Short task: Reproduce the following rows verbatim, line for line.

Stored records:
━━━━━━━━━━
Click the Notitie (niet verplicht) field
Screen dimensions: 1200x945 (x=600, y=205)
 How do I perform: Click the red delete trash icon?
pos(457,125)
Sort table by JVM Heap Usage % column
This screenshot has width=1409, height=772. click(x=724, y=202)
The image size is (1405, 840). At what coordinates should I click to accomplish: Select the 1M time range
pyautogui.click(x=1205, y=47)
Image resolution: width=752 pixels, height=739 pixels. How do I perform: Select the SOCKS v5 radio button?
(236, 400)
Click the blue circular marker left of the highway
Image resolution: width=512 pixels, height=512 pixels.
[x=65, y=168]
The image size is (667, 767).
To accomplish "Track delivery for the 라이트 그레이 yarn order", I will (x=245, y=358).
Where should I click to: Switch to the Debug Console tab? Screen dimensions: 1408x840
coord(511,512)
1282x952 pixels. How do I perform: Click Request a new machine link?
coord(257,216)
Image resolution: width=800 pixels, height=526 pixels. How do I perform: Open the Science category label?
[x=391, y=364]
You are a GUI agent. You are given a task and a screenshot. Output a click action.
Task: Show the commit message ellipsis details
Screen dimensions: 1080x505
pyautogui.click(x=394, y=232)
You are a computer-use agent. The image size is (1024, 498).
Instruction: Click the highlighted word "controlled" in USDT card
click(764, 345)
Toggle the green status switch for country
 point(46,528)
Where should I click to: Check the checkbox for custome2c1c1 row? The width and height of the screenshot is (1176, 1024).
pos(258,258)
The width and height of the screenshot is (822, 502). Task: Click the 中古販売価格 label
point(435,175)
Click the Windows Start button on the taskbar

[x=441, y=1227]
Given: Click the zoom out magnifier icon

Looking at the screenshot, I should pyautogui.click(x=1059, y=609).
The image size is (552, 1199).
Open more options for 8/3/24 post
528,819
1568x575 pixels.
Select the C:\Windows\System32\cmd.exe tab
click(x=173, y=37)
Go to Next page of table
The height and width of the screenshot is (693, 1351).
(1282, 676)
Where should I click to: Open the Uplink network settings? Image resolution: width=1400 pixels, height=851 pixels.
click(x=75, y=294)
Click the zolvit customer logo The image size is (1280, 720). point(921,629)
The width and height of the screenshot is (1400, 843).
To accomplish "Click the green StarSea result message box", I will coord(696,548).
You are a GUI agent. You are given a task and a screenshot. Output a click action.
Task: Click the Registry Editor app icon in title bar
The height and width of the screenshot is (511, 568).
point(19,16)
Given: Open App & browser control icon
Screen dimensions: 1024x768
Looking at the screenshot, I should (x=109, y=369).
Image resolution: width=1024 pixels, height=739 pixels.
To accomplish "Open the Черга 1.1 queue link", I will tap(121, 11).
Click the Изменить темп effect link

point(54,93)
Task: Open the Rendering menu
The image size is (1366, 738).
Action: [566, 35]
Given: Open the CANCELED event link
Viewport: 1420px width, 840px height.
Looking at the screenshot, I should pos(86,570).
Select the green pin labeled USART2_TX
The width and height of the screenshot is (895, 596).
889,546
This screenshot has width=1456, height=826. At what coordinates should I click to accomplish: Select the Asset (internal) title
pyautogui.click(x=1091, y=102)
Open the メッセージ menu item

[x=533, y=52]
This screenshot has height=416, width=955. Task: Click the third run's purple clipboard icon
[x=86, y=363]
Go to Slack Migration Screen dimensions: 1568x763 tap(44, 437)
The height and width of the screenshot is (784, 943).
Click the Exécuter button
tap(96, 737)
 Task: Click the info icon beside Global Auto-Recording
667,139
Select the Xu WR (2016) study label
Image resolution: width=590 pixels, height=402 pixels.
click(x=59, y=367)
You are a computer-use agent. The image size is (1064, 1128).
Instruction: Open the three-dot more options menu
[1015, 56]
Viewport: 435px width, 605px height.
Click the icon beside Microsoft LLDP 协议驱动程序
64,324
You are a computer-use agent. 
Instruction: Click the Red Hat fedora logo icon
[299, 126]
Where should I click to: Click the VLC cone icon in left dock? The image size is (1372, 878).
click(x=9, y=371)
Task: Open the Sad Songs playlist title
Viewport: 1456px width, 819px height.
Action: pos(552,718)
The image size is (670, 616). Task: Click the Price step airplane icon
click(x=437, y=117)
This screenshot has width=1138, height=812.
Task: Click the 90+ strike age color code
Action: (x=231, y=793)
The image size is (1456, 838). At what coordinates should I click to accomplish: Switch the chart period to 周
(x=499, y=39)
━━━━━━━━━━
Answer to this exercise:
Click the Notitie (niet verplicht) field
Screen dimensions: 1200x945 (x=600, y=205)
 How do I perform: Click the red delete trash icon?
pos(457,125)
Sort table by JVM Heap Usage % column
This screenshot has width=1409, height=772. click(x=724, y=202)
The image size is (1405, 840). At what coordinates should I click to accomplish: Select the 1M time range
pyautogui.click(x=1205, y=47)
Image resolution: width=752 pixels, height=739 pixels. How do I perform: Select the SOCKS v5 radio button?
(236, 400)
Click the blue circular marker left of the highway
Image resolution: width=512 pixels, height=512 pixels.
[x=65, y=168]
The image size is (667, 767).
To accomplish "Track delivery for the 라이트 그레이 yarn order", I will (x=245, y=358).
Where should I click to: Switch to the Debug Console tab? Screen dimensions: 1408x840
coord(511,512)
1282x952 pixels. How do I perform: Click Request a new machine link?
coord(257,216)
Image resolution: width=800 pixels, height=526 pixels. How do I perform: Open the Science category label?
[x=391, y=364]
You are a GUI agent. You are given a task and a screenshot. Output a click action.
Task: Show the commit message ellipsis details
Screen dimensions: 1080x505
pyautogui.click(x=394, y=232)
You are a computer-use agent. The image size is (1024, 498).
Instruction: Click the highlighted word "controlled" in USDT card
click(764, 345)
Toggle the green status switch for country
 point(46,528)
Where should I click to: Check the checkbox for custome2c1c1 row? The width and height of the screenshot is (1176, 1024).
pos(258,258)
The width and height of the screenshot is (822, 502). Task: Click the 中古販売価格 label
point(435,175)
Click the Windows Start button on the taskbar

[x=441, y=1227]
Given: Click the zoom out magnifier icon

Looking at the screenshot, I should pyautogui.click(x=1059, y=609).
The image size is (552, 1199).
Open more options for 8/3/24 post
528,819
1568x575 pixels.
Select the C:\Windows\System32\cmd.exe tab
click(x=173, y=37)
Go to Next page of table
The height and width of the screenshot is (693, 1351).
(1282, 676)
Where should I click to: Open the Uplink network settings? Image resolution: width=1400 pixels, height=851 pixels.
click(x=75, y=294)
Click the zolvit customer logo The image size is (1280, 720). point(921,629)
The width and height of the screenshot is (1400, 843).
To accomplish "Click the green StarSea result message box", I will coord(696,548).
You are a GUI agent. You are given a task and a screenshot. Output a click action.
Task: Click the Registry Editor app icon in title bar
The height and width of the screenshot is (511, 568).
point(19,16)
Given: Open App & browser control icon
Screen dimensions: 1024x768
Looking at the screenshot, I should (x=109, y=369).
Image resolution: width=1024 pixels, height=739 pixels.
To accomplish "Open the Черга 1.1 queue link", I will tap(121, 11).
Click the Изменить темп effect link

point(54,93)
Task: Open the Rendering menu
The image size is (1366, 738).
Action: [566, 35]
Given: Open the CANCELED event link
Viewport: 1420px width, 840px height.
Looking at the screenshot, I should pos(86,570).
Select the green pin labeled USART2_TX
The width and height of the screenshot is (895, 596).
889,546
This screenshot has width=1456, height=826. At what coordinates should I click to accomplish: Select the Asset (internal) title
pyautogui.click(x=1091, y=102)
Open the メッセージ menu item

[x=533, y=52]
This screenshot has height=416, width=955. Task: Click the third run's purple clipboard icon
[x=86, y=363]
Go to Slack Migration Screen dimensions: 1568x763 tap(44, 437)
The height and width of the screenshot is (784, 943).
Click the Exécuter button
tap(96, 737)
 Task: Click the info icon beside Global Auto-Recording
667,139
Select the Xu WR (2016) study label
Image resolution: width=590 pixels, height=402 pixels.
click(x=59, y=367)
You are a computer-use agent. The image size is (1064, 1128).
Instruction: Open the three-dot more options menu
[1015, 56]
Viewport: 435px width, 605px height.
Click the icon beside Microsoft LLDP 协议驱动程序
64,324
You are a computer-use agent. 
Instruction: Click the Red Hat fedora logo icon
[299, 126]
Where should I click to: Click the VLC cone icon in left dock? The image size is (1372, 878).
click(x=9, y=371)
Task: Open the Sad Songs playlist title
Viewport: 1456px width, 819px height.
Action: pos(552,718)
The image size is (670, 616). Task: Click the Price step airplane icon
click(x=437, y=117)
This screenshot has width=1138, height=812.
Task: Click the 90+ strike age color code
Action: (x=231, y=793)
The image size is (1456, 838). At what coordinates should I click to accomplish: Switch the chart period to 周
(x=499, y=39)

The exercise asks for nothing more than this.